Segment Start: Supplied records

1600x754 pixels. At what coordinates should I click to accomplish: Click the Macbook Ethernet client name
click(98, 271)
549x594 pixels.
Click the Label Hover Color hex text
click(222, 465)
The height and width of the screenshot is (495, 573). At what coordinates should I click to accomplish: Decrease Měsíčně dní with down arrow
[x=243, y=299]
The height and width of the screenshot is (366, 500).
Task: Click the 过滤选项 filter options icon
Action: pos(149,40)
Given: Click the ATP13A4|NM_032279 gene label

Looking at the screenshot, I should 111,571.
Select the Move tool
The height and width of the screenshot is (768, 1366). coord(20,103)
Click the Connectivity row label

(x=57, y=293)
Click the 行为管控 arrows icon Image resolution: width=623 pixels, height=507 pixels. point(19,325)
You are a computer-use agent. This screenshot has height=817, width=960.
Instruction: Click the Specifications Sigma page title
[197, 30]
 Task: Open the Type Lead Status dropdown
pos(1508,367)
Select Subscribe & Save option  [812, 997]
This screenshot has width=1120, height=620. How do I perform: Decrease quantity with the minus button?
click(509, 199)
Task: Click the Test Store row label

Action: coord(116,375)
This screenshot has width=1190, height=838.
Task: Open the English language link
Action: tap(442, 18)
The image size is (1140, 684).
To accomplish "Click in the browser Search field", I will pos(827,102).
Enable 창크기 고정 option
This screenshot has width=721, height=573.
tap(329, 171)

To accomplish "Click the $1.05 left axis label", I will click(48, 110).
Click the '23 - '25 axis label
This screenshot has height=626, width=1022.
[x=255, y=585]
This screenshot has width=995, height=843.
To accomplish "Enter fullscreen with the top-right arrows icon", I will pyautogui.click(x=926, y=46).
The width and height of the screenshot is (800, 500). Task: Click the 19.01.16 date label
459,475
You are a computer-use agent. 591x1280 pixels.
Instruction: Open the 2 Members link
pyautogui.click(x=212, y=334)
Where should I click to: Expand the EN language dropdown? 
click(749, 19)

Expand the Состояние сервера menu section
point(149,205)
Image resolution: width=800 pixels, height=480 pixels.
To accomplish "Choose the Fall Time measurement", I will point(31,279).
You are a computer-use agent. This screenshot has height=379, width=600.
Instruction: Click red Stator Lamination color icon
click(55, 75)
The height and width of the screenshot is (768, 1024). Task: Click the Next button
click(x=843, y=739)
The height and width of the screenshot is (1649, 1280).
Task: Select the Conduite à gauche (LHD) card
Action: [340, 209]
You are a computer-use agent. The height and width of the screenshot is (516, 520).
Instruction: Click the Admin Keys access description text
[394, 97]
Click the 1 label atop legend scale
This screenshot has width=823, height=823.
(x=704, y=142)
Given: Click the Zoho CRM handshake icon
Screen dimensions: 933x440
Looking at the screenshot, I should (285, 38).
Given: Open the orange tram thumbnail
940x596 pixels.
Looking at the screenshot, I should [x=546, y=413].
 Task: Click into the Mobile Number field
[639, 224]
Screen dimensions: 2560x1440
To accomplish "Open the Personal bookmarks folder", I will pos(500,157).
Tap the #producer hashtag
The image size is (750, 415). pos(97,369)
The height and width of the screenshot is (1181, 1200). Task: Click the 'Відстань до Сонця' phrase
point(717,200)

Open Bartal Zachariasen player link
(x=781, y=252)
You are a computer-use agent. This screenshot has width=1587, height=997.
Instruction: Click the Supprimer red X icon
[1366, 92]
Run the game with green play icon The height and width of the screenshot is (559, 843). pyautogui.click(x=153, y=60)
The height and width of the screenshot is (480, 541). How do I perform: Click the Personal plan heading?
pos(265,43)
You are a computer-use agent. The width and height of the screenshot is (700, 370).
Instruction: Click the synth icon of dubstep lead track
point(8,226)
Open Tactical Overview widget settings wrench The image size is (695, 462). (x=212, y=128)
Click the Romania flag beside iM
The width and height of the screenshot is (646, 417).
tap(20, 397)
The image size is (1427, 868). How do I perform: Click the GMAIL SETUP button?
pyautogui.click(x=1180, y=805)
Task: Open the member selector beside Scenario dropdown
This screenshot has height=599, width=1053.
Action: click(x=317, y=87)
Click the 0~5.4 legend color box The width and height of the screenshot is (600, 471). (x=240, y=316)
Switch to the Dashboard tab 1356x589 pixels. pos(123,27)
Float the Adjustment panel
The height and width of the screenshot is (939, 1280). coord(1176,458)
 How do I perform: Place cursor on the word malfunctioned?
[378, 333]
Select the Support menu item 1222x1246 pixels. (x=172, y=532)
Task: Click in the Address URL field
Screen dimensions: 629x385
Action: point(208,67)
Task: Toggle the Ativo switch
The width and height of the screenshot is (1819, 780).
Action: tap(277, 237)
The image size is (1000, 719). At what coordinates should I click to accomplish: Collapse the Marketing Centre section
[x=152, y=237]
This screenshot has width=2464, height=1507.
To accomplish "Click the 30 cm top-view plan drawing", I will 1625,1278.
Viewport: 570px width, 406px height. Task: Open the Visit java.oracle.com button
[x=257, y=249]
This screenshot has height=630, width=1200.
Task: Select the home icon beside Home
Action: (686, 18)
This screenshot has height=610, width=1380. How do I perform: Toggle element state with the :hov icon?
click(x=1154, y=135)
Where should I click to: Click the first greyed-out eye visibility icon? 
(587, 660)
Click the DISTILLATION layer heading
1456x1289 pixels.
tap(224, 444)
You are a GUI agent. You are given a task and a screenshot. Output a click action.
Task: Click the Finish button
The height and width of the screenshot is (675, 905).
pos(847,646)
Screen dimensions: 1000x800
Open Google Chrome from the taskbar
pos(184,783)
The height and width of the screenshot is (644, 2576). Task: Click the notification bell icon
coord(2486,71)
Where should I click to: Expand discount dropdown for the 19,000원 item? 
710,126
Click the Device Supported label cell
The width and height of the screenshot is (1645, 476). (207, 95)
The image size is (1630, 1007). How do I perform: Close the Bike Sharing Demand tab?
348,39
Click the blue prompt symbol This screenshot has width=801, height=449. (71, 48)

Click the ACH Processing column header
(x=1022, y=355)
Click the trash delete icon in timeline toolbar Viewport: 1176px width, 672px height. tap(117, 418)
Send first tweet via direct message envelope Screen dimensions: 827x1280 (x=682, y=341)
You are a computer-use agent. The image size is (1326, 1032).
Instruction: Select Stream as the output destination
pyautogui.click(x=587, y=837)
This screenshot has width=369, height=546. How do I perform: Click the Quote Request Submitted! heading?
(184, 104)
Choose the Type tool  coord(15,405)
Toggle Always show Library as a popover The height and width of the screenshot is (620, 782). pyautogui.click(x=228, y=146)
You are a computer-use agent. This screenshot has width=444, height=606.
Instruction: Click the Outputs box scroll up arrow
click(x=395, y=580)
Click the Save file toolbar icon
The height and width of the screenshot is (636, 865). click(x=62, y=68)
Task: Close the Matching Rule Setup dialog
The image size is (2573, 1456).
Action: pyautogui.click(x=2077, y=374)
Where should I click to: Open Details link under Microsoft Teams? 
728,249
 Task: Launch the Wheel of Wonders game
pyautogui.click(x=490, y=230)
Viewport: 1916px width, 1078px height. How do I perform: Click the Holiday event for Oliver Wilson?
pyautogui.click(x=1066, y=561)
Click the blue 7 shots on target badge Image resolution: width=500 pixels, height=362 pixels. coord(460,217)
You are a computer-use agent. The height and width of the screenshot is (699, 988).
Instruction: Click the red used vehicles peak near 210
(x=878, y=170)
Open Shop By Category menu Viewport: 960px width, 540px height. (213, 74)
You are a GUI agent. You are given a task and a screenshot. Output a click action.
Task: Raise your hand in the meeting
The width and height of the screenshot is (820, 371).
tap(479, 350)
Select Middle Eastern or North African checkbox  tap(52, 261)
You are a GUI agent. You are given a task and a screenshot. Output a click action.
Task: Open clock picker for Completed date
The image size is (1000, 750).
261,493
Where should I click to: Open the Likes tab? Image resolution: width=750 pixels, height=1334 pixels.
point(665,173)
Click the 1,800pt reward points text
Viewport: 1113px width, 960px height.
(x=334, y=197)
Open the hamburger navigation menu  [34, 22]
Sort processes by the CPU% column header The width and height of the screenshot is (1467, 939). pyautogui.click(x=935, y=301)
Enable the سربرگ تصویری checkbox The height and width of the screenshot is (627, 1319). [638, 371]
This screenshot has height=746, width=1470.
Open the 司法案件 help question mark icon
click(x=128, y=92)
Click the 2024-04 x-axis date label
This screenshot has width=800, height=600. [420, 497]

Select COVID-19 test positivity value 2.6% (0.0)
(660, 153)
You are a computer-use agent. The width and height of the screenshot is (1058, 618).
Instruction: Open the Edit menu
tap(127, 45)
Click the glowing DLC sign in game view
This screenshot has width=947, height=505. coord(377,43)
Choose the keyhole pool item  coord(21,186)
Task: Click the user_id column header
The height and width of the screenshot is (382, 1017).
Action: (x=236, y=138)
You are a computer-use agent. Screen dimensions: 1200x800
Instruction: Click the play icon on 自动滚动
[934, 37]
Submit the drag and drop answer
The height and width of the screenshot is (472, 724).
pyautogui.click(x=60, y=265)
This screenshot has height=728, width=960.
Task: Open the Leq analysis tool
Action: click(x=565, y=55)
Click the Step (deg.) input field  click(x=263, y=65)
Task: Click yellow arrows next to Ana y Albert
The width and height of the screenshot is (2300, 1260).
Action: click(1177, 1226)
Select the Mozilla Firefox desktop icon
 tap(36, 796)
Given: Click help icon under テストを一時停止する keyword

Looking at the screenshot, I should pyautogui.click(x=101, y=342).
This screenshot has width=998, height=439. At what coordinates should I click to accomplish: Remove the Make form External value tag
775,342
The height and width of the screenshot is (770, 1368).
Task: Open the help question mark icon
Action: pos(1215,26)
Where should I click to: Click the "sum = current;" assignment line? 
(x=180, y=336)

Segment End: Supplied records

## About this task
All that should be written out is the stretch of lines above between the one holding "has height=379, width=600." and the one holding "is (516, 520).", inclusive, exactly as given.

## Response area
You are a computer-use agent. This screenshot has height=379, width=600.
Instruction: Click red Stator Lamination color icon
click(55, 75)
The height and width of the screenshot is (768, 1024). Task: Click the Next button
click(x=843, y=739)
The height and width of the screenshot is (1649, 1280).
Task: Select the Conduite à gauche (LHD) card
Action: [340, 209]
You are a computer-use agent. The height and width of the screenshot is (516, 520).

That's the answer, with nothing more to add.